DNC reverses course on virtual voting in 2020 Iowa and Nevada caucuses

Will "old school" early voting and vote by mail replace them?

Published August 31, 2019 11:58AM (EDT)

 (Getty/Kena Betancur)
(Getty/Kena Betancur)

This article was produced by Voting Booth, a project of the Independent Media Institute.

Cybersecurity concerns have prompted the Democratic National Committee to reverse course on offering a telephone voting option in 2020’s presidential caucuses in Iowa and Nevada. But those key early states may find another way for voters not present at February caucuses to take part — possibly by voting early at voting centers.

The DNC’s announcement on Friday came a week after the DNC held its summer meeting, where its Rules and Bylaws Committee (RBC) continued reviewing each state’s 2020 plans. The DNC technology staff, an advisory panel, and the RBC co-chairs concluded that there was too great a risk of malevolent outsiders disrupting the “virtual voting” process that Iowa and Nevada had hoped to offer voters to increase participation.

“The statement will go into some detail on the views of the security and IT people at the DNC and their outside advisory panel. It will cite strongly the Senate Intelligence Committee report on Russian activity,” James Roosevelt Jr., the longtime RBC co-chair, said Friday.

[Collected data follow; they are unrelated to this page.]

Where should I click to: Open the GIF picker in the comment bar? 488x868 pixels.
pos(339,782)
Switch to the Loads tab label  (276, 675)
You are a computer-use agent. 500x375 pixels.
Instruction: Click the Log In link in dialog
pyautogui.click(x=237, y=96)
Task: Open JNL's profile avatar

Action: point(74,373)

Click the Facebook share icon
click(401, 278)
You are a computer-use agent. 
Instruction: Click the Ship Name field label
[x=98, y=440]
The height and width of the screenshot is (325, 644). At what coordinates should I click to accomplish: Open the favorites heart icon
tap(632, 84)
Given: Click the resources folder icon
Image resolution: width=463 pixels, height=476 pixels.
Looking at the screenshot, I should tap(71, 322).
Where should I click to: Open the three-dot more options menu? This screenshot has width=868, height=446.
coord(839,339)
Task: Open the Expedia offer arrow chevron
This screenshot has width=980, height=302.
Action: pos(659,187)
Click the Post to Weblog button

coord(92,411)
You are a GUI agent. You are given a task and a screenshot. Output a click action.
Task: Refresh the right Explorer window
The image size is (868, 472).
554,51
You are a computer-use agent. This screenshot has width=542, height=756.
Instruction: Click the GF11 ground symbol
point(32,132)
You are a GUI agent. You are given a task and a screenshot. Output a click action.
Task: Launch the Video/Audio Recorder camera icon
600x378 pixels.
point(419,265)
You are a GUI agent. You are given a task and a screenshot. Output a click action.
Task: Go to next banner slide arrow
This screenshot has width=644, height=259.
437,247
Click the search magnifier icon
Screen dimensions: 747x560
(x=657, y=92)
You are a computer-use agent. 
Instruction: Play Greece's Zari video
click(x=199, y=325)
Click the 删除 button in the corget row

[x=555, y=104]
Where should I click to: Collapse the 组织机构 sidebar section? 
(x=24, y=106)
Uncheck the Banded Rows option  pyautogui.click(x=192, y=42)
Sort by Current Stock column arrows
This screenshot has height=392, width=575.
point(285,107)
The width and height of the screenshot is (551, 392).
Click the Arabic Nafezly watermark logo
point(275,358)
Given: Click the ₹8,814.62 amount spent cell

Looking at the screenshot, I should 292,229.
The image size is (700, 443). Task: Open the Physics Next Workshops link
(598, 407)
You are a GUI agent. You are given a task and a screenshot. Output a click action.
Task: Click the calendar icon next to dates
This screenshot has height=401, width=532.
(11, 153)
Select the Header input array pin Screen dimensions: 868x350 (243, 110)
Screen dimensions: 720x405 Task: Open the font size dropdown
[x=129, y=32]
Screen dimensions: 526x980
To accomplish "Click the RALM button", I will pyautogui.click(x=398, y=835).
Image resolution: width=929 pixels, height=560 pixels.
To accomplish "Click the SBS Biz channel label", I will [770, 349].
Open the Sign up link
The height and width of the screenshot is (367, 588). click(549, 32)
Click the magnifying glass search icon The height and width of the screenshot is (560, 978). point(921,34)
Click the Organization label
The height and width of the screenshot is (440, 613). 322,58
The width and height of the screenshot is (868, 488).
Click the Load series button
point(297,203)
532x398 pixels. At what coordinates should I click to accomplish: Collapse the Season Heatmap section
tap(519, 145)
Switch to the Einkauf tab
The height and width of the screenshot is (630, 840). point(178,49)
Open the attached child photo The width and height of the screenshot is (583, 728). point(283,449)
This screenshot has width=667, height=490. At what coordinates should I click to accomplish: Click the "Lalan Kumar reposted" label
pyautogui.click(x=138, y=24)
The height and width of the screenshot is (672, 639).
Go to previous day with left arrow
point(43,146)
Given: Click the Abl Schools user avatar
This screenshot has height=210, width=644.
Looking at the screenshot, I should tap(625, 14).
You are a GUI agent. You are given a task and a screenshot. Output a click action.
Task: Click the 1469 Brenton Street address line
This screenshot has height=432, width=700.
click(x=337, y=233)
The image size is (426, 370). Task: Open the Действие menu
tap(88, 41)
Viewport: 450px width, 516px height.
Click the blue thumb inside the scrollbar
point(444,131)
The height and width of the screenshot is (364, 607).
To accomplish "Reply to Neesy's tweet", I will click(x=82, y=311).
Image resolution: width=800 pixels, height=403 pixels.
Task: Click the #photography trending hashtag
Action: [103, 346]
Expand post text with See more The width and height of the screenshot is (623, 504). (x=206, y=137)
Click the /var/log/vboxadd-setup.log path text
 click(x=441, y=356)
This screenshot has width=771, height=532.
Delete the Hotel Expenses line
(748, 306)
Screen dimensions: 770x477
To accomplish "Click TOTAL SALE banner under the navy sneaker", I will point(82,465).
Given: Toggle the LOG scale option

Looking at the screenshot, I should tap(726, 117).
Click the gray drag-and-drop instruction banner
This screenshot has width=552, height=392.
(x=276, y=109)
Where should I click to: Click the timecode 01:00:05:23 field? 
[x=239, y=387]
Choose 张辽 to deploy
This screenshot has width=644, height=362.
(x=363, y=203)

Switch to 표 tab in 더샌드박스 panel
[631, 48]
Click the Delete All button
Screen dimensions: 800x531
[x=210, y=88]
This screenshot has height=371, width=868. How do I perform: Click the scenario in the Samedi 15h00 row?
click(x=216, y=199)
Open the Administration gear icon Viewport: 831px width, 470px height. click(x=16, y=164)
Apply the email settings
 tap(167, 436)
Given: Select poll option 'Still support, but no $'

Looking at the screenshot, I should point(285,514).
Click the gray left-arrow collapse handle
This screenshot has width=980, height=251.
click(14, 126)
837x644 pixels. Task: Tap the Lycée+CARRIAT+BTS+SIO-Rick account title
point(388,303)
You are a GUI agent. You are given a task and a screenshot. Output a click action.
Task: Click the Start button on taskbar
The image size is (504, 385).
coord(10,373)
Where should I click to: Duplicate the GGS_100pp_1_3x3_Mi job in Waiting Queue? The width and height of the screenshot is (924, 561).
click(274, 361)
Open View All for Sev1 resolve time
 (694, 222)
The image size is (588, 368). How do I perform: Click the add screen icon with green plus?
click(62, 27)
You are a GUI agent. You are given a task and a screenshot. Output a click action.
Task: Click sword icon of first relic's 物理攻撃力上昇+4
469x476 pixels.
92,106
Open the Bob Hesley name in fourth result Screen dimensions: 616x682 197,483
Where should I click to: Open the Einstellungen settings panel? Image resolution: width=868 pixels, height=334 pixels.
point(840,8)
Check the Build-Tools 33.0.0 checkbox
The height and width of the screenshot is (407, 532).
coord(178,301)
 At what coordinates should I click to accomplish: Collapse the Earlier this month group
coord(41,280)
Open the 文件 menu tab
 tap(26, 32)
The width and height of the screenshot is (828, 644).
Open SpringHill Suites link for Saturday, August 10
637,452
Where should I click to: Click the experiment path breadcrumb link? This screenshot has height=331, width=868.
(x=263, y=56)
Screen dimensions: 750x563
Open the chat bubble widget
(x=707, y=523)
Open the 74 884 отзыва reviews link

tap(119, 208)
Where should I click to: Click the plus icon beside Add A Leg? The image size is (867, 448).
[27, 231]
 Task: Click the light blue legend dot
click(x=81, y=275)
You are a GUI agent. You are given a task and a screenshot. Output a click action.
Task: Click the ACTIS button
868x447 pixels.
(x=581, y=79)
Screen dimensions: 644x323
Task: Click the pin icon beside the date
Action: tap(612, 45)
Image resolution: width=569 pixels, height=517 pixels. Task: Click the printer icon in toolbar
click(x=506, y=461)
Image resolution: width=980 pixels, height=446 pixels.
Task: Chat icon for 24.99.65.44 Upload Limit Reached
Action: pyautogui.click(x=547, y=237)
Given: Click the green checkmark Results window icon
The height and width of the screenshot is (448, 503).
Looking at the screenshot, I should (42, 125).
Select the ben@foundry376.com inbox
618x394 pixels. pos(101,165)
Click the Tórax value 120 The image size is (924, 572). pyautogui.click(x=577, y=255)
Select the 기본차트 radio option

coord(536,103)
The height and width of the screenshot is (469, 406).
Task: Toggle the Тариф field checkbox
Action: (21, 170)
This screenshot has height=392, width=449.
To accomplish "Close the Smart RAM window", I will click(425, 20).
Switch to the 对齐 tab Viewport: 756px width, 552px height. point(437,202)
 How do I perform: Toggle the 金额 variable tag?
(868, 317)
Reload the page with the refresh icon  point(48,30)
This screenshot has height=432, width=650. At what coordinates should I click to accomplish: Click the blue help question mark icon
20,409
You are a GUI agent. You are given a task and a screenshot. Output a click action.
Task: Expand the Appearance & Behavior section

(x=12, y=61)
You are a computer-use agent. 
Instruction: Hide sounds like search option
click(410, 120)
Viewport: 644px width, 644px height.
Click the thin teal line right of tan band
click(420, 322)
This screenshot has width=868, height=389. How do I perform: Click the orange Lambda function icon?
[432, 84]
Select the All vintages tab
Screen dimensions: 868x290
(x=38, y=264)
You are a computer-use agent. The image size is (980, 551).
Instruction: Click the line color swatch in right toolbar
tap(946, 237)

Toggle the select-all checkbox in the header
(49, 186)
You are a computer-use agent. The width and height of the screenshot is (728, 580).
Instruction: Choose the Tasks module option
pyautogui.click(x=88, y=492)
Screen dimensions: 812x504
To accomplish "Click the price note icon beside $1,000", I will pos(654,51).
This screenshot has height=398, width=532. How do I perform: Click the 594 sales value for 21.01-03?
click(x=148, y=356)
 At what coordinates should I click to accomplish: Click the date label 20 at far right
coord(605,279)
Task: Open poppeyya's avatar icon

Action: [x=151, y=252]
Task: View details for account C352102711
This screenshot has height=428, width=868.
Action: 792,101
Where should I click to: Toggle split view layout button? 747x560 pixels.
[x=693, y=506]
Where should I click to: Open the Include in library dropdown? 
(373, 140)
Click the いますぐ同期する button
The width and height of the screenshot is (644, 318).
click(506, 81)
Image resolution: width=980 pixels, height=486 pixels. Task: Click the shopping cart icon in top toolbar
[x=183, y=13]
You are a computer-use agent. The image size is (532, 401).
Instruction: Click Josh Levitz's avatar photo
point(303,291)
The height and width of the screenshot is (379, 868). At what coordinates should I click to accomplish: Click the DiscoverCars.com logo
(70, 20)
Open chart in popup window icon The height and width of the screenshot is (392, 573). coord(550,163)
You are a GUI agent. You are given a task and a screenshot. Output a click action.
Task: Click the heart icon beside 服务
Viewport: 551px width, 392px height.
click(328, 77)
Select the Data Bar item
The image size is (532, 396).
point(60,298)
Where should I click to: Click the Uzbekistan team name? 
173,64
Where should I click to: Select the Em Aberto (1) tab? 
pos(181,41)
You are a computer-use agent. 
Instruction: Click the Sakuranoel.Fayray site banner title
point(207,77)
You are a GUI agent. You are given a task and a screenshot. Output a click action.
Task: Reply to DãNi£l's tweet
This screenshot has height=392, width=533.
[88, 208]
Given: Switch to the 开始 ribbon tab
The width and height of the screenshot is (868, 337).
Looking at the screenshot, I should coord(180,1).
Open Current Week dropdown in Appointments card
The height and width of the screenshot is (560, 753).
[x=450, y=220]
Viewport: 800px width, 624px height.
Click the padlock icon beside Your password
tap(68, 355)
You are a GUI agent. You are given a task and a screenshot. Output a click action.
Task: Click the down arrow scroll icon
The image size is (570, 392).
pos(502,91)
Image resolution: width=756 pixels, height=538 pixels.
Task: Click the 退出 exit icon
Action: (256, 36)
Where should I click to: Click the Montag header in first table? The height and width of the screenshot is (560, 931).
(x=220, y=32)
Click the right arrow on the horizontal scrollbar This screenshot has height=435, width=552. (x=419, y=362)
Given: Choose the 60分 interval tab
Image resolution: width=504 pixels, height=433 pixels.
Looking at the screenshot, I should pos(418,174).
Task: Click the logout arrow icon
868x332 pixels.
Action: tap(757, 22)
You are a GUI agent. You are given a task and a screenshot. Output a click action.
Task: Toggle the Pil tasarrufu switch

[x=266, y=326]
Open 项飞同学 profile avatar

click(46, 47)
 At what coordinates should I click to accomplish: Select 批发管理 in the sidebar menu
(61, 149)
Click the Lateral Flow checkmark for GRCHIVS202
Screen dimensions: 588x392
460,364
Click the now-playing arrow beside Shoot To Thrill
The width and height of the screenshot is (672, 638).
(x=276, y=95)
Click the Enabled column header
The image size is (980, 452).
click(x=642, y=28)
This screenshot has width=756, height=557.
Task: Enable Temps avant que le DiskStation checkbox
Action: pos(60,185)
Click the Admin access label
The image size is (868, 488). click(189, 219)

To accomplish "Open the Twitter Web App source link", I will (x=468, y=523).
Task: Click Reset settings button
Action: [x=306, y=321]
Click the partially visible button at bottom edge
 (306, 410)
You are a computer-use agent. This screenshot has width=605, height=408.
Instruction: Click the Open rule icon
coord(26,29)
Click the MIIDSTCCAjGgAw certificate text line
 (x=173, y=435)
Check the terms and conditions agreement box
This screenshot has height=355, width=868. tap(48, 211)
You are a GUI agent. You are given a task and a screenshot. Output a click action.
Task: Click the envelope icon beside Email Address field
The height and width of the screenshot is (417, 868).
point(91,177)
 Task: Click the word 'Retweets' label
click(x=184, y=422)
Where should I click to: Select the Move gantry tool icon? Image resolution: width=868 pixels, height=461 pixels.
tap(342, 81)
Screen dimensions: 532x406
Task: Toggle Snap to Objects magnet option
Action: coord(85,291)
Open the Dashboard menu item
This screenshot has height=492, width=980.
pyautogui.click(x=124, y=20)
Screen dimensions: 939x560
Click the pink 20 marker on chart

Iowa, the first contest, and Nevada, the third contest, had been developing a telephone-based ballot — as well as related systems that registered voters, authenticated identity, counted votes and reported results — to increase participation beyond precinct caucuses.

“The DNC technology people are very skeptical about whether a reasonably safe system can be constructed,” Harold Ickes, a longtime RBC member, referring to online voting, said a week ago at the DNC summer meeting. “And point two, forget the technology, what if it melts down? What if the management of it doesn’t work?”

While there was much consternation — mostly aired in closed sessions — the Rules Committee faced a mid-September to approve how the state parties running caucuses, which also include Alaska, Hawaii, Kansas and Wyoming, will offer a way for voters to remotely participate. That inclusionary mandate was part of the post-2016 Unity Reform Commission report, which “requires absentee voting,” and its 2020 Delegate Selection Rules.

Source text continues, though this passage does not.